Fragment matching using synapter

Foreword

synapter is free and open-source software. If you use it, please support the project by citing it in publications:

Nicholas James Bond, Pavel Vyacheslavovich Shliaha, Kathryn S. Lilley, and Laurent Gatto. Improving qualitative and quantitative performance for MSE-based label free proteomics. J. Proteome Res., 2013, 12 (6), pp 2340–2353

Questions and bugs

For bugs, typos, suggestions or other questions, please file an issue in our tracking system (https://github.com/lgatto/synapter/issues) providing as much information as possible, a reproducible example and the output of sessionInfo().

If you don’t have a GitHub account or wish to reach a broader audience for general questions about proteomics analysis using R, you may want to use the Bioconductor support site: https://support.bioconductor.org/.

Introduction

This document assumes familiarity with standard synapter pipeline described in (Bond et al. 2013) and in the package synapter vignette, available online and with vignette("synapter", package = "synapter").

In this vignette we introduce a new fragment matching feature (see figures 2, 3 and 4) which improves the matching of identification and the quantitation features. After applying the usual synergise1 workflow (see ?synergise1 and ?Synapter for details) a number of multiple matches and possible false unique matches remain that can be deconvoluted by comparing common peaks in the identification fragment peaks and the quantitation spectra.

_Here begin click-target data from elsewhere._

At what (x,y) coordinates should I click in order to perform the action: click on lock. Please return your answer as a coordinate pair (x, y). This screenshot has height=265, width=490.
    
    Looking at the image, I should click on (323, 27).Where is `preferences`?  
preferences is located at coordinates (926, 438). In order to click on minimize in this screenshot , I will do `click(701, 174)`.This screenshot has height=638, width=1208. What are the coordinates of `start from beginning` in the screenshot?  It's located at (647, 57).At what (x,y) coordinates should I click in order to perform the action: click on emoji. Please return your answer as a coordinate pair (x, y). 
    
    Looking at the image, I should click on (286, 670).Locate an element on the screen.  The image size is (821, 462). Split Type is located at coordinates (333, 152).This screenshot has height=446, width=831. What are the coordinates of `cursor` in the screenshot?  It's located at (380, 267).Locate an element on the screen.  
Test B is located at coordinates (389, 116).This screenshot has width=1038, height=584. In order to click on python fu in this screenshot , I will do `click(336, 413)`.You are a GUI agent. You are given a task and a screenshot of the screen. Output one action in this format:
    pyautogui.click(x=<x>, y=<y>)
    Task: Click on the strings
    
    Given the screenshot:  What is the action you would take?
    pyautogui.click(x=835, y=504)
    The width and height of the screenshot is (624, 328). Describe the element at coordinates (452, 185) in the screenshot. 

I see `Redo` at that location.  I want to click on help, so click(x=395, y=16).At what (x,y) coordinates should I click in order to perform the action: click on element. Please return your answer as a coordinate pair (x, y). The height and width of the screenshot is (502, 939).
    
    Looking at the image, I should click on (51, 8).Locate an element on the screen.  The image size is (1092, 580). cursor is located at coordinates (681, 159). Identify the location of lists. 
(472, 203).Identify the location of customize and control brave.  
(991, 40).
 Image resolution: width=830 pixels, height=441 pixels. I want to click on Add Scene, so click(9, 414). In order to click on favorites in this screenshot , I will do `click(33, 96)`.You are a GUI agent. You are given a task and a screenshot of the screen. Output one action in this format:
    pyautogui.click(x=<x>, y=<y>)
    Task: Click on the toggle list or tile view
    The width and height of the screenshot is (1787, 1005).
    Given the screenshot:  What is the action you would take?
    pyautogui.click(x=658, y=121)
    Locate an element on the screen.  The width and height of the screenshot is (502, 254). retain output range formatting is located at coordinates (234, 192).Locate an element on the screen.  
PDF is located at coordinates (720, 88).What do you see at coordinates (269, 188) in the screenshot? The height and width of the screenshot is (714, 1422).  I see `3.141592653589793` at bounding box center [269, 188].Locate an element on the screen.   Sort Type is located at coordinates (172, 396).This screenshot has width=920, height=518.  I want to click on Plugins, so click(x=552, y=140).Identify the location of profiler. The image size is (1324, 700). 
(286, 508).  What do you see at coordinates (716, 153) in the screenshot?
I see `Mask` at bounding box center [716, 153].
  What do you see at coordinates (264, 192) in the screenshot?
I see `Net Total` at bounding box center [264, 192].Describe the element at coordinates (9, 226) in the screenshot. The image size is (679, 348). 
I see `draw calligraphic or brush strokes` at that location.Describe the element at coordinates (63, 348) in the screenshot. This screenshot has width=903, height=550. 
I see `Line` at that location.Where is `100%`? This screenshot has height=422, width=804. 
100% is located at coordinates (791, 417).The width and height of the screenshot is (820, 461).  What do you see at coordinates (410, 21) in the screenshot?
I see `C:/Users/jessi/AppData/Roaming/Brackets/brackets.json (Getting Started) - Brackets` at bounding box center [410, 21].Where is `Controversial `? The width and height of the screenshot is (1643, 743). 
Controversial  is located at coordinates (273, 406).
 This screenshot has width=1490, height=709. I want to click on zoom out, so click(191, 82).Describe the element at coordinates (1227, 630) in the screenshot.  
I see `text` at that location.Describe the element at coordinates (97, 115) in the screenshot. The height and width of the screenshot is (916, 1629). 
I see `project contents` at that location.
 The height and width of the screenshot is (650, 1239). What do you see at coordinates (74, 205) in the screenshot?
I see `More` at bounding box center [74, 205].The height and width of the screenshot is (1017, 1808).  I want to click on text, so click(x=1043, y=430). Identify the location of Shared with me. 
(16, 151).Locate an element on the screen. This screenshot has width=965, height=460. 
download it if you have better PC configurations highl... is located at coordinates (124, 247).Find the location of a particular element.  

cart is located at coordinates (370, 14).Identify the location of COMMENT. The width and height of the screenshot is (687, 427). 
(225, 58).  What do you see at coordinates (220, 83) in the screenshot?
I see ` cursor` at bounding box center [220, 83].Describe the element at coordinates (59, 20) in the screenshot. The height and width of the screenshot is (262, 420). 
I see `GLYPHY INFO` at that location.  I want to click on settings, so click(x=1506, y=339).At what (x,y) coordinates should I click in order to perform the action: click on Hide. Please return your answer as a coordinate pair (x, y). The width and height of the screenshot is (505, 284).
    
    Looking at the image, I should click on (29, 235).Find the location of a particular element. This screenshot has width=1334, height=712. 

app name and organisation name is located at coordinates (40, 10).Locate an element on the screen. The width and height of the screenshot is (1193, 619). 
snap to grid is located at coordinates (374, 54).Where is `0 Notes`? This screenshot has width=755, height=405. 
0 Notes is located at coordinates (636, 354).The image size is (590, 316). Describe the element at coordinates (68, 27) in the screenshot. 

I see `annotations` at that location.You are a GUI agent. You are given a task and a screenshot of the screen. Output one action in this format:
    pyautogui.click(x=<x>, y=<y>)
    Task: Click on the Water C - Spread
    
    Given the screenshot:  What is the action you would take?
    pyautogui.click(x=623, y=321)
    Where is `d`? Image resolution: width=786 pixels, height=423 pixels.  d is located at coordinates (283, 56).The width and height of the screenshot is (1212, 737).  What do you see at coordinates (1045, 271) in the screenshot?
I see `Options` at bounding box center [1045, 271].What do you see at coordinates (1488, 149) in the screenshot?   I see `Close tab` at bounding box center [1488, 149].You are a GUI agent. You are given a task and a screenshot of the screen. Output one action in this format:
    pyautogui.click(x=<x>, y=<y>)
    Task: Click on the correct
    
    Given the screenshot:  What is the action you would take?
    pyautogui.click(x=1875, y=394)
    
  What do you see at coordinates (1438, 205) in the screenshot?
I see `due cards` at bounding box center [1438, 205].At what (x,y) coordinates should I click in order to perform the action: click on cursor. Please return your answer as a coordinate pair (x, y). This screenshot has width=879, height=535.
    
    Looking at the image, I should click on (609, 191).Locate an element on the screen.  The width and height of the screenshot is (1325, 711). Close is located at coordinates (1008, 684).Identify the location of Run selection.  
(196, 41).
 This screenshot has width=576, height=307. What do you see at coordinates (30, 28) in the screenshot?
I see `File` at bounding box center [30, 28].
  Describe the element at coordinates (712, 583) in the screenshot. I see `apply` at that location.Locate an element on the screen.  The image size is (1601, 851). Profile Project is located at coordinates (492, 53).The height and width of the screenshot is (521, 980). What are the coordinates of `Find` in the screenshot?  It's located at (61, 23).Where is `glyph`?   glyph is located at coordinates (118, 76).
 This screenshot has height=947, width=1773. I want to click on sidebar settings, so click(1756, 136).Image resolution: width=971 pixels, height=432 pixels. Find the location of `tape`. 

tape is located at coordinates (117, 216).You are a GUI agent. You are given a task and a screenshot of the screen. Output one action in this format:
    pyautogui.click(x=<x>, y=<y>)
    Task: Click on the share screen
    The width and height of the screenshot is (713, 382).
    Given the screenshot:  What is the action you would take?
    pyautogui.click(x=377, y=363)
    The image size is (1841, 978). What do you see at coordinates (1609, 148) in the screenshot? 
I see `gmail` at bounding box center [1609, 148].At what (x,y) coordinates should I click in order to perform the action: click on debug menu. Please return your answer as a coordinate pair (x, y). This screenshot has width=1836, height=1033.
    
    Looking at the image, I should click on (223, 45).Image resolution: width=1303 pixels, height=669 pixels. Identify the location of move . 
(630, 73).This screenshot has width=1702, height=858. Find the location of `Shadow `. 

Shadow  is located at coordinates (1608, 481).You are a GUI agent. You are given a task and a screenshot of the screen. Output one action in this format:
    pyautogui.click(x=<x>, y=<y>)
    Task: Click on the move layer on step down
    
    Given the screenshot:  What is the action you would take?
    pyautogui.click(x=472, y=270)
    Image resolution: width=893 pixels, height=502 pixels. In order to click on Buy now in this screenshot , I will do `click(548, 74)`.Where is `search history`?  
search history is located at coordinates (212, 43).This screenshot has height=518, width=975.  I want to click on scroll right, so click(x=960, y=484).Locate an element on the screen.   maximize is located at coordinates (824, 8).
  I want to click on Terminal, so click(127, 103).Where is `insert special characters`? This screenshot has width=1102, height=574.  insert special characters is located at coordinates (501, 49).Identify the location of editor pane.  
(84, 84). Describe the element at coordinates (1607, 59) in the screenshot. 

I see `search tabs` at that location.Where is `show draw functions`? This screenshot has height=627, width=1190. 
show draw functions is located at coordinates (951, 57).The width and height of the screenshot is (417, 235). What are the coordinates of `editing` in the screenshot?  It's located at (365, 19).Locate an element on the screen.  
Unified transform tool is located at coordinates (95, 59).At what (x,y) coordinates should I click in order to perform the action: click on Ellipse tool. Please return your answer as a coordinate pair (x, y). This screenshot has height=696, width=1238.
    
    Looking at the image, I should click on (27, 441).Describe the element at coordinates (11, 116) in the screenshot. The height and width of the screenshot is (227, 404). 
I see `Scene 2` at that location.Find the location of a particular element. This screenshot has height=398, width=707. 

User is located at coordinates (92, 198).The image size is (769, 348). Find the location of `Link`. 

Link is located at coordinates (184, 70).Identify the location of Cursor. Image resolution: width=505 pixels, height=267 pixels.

The example data synobj2 used throughout this document is available in the synapterdata package and can be directly load as follows:

library("synapterdata")
synobj2RData()

In the [next section](:synergise] we describe how synobj2 was generated. The following sections then describe the new fragment matching functionality.

Running synergise1

One has to run the synergise1 workflow before fragment matching can be applied. Please read the general synapter vignette for the general use of synergise1. The additional data needed for the fragment matching procedure are a final_fragment.csv file for the identification run and a Spectrum.xml file for the quantitation run.

## Please find the raw data at:
## http://proteome.sysbiol.cam.ac.uk/lgatto/synapter/data/
library("synapter")

inlist <- list(
  identpeptide = "fermentor_03_sample_01_HDMSE_01_IA_final_peptide.csv.gz",
  identfragments = "fermentor_03_sample_01_HDMSE_01_IA_final_fragment.csv.gz",
  quantpeptide = "fermentor_02_sample_01_HDMSE_01_IA_final_peptide.csv.gz",
  quantpep3d = "fermentor_02_sample_01_HDMSE_01_Pep3DAMRT.csv.gz",
  quantspectra = "fermentor_02_sample_01_HDMSE_01_Pep3D_Spectrum.xml.gz",
  fasta = "S.cerevisiae_Uniprot_reference_canonical_18_03_14.fasta")

synobj2 <- Synapter(inlist, master=FALSE)
synobj2 <- synergise1(object=synobj2,
                      outputdir=tempdir())

Filtering fragments

This step is optional and allows one to remove low abundance fragments in the spectra using filterFragments. Filtering fragments can remove noise in the spectra and reduce undesired fragment matches. Prior to filtering, the plotCumulativeNumberOfFragments function can be use to visualise the intensity of all fragments. Both functions have an argument what to decide what spectra/fragments to filter/plot. Choose fragments.ident for the identification fragments and spectra.quant for the quantitation fragments.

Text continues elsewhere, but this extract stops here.